Changes to the contract, in some cases made on a non-negotiable basis, include:
- giving just three months’ notice of closure or changes to schemes after service reviews, instead of the 12 months in the model contract
- threatening not to pay providers until May, leaving them without Supporting People funds for the first month of the programme
- reserving the right to reduce payments to providers if government funds to the authority are cut.
The head of one small provider of floating support services to disabled people said he had a contract that allowed the council to give him 20 days’ notice of price reductions. If he disagreed with the cut, the council could terminate the deal with a month’s notice. He said: “I would lose £20,000 if they changed the price. I would be devastated if I had to ask staff to go because I didn’t have enough funding.”
One council, whose contract allowed it to give 20 days notice of reductions to the contract price, said the clause was in line with ODPM guidance that allows councils to include clauses to “qualify” contract value when no final figure has been agreed.

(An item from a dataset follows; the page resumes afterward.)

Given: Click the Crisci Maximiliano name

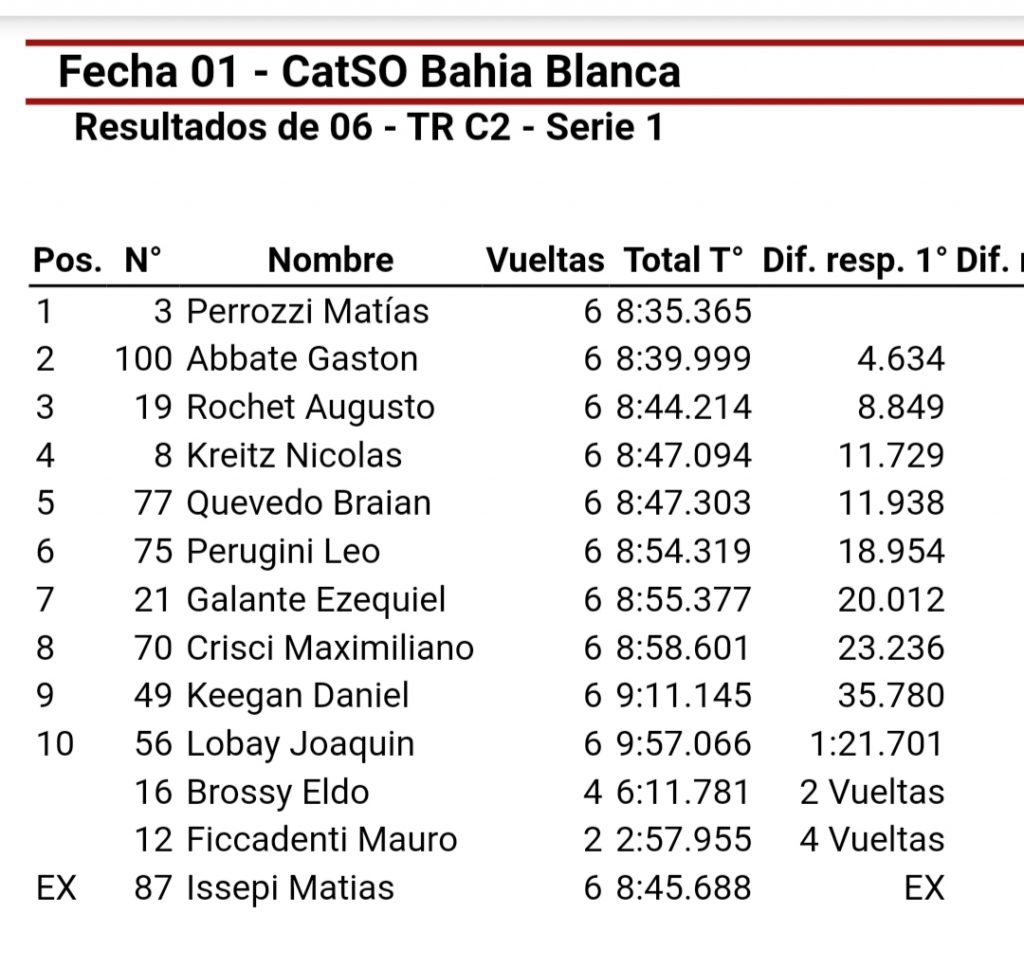Looking at the screenshot, I should point(330,648).
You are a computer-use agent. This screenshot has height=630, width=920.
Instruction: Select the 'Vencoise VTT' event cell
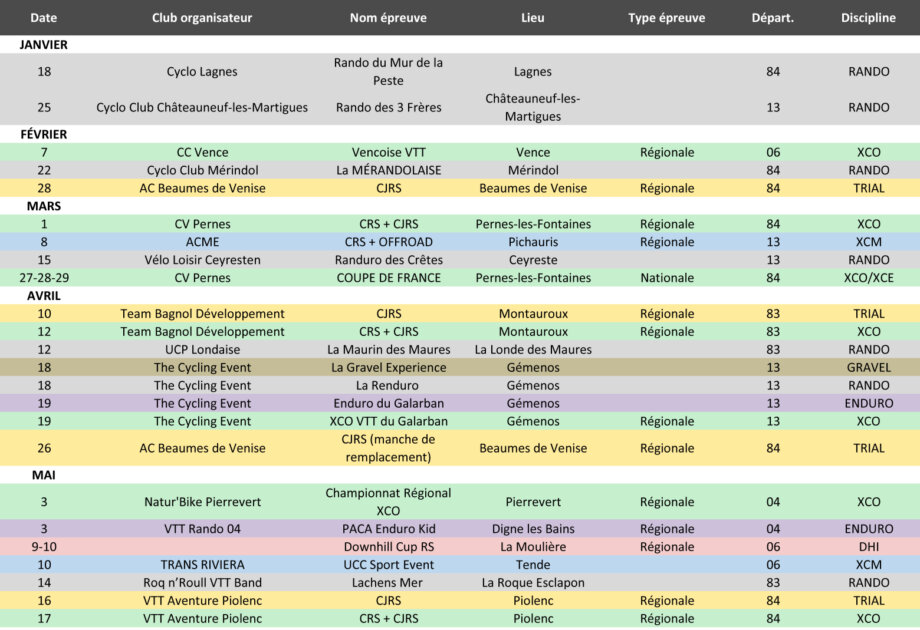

Providers said some authorities were issuing harsh contracts because the government expected councils to make savings within the first year. It is hoped that this will end if the government plugs the funding gap for existing services. Gwyneth Taylor, programme manager at the Local Government Association, said: “Requiring authorities to make savings in the first year has, to an extent, forced councils to bring forward proposals to make savings.”
An ODPM spokeswoman said: “We are considering the NHF’s request.”